### WORK TO BE COMPLETED
Exclude the pictures, then copy all remaining records exactly.

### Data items
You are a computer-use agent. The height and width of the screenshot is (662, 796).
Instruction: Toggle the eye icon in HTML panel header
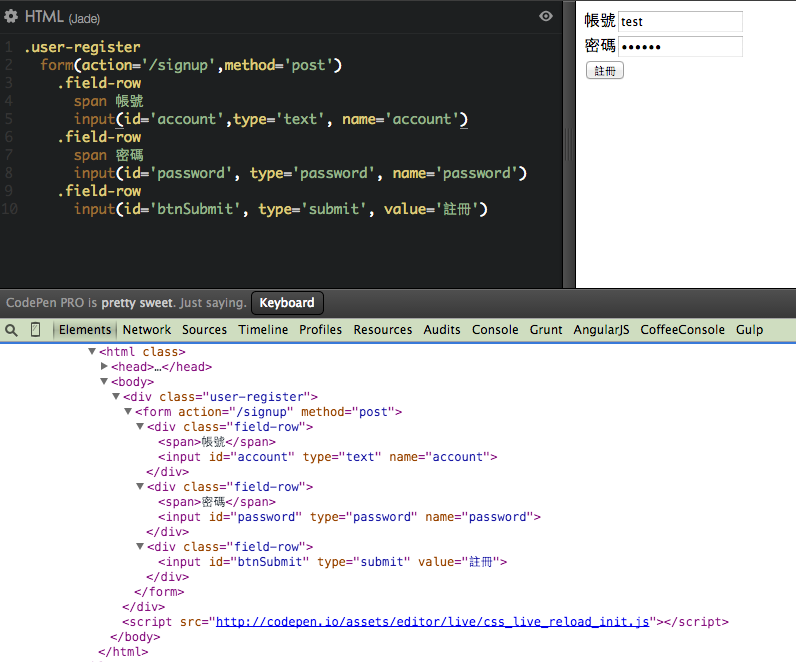point(545,16)
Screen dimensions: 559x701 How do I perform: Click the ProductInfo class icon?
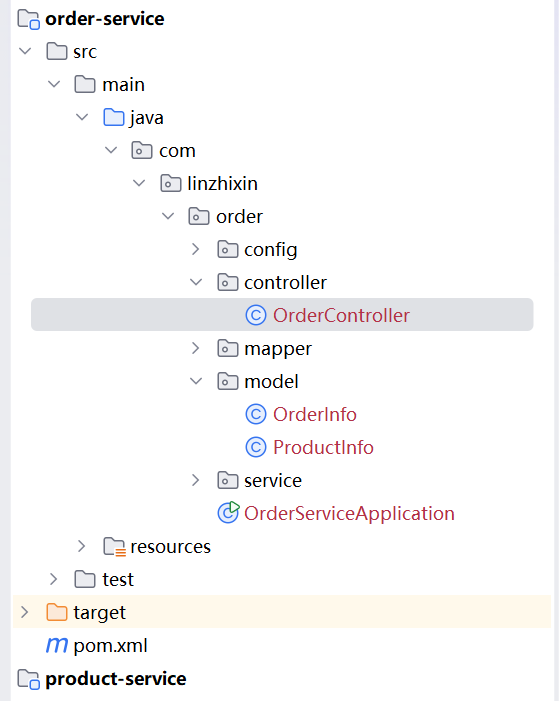256,448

### REPLY
You are a computer-use agent. The height and width of the screenshot is (662, 796).
Instruction: Toggle the eye icon in HTML panel header
point(545,16)
Screen dimensions: 559x701 How do I perform: Click the ProductInfo class icon?
256,448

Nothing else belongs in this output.